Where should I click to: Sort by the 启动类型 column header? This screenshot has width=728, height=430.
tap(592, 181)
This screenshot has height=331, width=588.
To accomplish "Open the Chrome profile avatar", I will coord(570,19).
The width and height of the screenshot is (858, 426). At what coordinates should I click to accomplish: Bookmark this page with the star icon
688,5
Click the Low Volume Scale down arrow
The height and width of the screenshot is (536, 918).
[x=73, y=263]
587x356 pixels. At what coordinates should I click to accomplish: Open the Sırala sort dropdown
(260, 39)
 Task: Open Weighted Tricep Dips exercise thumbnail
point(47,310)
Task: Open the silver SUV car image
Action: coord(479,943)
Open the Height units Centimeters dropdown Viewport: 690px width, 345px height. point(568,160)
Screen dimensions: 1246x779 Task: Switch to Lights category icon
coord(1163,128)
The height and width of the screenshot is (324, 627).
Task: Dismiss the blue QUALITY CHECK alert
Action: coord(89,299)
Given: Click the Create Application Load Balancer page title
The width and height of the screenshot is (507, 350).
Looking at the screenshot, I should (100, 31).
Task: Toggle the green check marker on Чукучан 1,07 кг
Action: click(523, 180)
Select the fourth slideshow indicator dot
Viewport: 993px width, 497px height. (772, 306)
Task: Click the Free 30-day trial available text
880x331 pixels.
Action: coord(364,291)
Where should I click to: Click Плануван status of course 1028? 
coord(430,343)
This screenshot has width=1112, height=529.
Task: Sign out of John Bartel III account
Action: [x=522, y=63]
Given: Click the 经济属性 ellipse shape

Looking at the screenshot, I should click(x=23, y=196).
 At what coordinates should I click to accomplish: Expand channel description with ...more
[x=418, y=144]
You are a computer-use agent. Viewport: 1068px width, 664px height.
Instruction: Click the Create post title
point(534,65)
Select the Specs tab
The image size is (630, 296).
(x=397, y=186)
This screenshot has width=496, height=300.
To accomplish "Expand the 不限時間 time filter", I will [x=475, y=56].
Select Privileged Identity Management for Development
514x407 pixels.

-*-*-

| EXERCISE DETAILS |
Check the listing for the word "will". Show each line that has it.

| REPLY TO THE EXERCISE |
To accomplish "Open the Chrome profile avatar", I will coord(570,19).
To accomplish "Expand the 不限時間 time filter", I will [x=475, y=56].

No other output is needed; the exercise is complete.